#### Saved entries
·····

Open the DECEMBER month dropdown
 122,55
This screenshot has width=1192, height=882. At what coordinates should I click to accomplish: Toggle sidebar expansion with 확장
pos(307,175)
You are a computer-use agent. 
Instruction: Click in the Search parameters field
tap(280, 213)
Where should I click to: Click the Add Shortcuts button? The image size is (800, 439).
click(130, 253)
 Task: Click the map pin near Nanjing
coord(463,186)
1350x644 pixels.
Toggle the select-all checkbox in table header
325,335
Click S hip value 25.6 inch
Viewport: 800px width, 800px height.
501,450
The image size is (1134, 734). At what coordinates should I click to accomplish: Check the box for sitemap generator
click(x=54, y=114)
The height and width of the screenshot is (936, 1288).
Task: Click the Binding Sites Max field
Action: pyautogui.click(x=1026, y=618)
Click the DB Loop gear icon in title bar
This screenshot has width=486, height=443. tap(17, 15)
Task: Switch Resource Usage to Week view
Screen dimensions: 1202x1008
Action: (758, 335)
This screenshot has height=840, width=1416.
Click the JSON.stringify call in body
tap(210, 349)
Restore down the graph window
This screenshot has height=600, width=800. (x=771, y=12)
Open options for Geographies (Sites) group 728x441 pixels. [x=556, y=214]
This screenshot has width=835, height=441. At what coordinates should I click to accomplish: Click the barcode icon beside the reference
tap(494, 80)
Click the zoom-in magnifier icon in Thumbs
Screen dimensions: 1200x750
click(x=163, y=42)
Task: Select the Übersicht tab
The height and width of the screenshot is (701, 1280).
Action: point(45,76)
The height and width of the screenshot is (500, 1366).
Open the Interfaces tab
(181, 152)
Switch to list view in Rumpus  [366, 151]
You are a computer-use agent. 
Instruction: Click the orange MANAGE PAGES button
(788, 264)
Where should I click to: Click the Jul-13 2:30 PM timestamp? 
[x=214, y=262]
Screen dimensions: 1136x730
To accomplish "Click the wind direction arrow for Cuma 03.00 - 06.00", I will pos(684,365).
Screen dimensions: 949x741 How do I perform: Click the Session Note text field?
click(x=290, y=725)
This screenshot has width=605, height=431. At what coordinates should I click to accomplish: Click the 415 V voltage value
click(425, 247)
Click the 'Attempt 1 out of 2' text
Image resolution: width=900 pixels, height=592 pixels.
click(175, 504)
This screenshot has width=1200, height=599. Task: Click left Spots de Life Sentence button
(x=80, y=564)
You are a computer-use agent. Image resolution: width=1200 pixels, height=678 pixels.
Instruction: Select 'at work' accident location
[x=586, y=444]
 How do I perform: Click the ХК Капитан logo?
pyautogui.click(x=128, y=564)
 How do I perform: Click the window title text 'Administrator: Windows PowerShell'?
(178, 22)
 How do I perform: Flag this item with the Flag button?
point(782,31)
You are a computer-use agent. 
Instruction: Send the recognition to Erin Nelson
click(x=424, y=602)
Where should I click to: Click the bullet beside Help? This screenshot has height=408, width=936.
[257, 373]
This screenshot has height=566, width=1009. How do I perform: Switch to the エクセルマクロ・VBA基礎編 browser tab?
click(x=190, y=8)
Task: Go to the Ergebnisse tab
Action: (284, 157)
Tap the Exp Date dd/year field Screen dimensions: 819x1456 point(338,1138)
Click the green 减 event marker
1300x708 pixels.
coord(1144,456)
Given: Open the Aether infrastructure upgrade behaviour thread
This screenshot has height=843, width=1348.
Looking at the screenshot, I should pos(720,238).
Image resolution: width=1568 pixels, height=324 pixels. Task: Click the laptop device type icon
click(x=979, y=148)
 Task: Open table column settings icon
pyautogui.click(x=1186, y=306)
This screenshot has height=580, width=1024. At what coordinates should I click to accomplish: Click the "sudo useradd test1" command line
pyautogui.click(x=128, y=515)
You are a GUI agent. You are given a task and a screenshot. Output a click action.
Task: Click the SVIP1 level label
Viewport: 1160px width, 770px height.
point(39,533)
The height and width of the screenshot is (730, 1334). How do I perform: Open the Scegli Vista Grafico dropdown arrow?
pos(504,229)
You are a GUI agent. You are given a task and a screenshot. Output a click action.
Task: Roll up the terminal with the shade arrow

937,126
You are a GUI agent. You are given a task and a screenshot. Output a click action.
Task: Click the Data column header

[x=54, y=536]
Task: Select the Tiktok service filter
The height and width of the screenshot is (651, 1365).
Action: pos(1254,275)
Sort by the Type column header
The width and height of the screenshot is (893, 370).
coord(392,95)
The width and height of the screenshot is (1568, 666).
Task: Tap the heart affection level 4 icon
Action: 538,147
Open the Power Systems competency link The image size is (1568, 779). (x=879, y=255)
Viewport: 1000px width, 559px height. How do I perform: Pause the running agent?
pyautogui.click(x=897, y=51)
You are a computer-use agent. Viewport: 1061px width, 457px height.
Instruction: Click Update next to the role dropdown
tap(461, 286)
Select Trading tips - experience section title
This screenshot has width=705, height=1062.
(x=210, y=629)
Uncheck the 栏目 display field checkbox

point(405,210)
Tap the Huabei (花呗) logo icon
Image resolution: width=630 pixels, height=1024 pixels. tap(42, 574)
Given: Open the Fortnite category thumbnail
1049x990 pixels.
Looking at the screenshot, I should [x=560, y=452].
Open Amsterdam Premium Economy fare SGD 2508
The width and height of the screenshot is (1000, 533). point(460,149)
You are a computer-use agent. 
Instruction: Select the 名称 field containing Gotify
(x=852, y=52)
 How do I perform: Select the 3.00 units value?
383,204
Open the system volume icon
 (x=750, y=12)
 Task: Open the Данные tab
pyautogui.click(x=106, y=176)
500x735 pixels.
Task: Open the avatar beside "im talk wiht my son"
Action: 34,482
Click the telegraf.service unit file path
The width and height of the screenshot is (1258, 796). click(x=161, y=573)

·····

#### Exercise brief
Look above and repeat, character for character, the lines from the first one to the line with "Screen dimensions: 1136x730", counting both.

#### Task output
Open the DECEMBER month dropdown
 122,55
This screenshot has width=1192, height=882. At what coordinates should I click to accomplish: Toggle sidebar expansion with 확장
pos(307,175)
You are a computer-use agent. 
Instruction: Click in the Search parameters field
tap(280, 213)
Where should I click to: Click the Add Shortcuts button? The image size is (800, 439).
click(130, 253)
 Task: Click the map pin near Nanjing
coord(463,186)
1350x644 pixels.
Toggle the select-all checkbox in table header
325,335
Click S hip value 25.6 inch
Viewport: 800px width, 800px height.
501,450
The image size is (1134, 734). At what coordinates should I click to accomplish: Check the box for sitemap generator
click(x=54, y=114)
The height and width of the screenshot is (936, 1288).
Task: Click the Binding Sites Max field
Action: pyautogui.click(x=1026, y=618)
Click the DB Loop gear icon in title bar
This screenshot has width=486, height=443. tap(17, 15)
Task: Switch Resource Usage to Week view
Screen dimensions: 1202x1008
Action: (758, 335)
This screenshot has height=840, width=1416.
Click the JSON.stringify call in body
tap(210, 349)
Restore down the graph window
This screenshot has height=600, width=800. (x=771, y=12)
Open options for Geographies (Sites) group 728x441 pixels. [x=556, y=214]
This screenshot has width=835, height=441. At what coordinates should I click to accomplish: Click the barcode icon beside the reference
tap(494, 80)
Click the zoom-in magnifier icon in Thumbs
Screen dimensions: 1200x750
click(x=163, y=42)
Task: Select the Übersicht tab
The height and width of the screenshot is (701, 1280).
Action: point(45,76)
The height and width of the screenshot is (500, 1366).
Open the Interfaces tab
(181, 152)
Switch to list view in Rumpus  [366, 151]
You are a computer-use agent. 
Instruction: Click the orange MANAGE PAGES button
(788, 264)
Where should I click to: Click the Jul-13 2:30 PM timestamp? 
[x=214, y=262]
Screen dimensions: 1136x730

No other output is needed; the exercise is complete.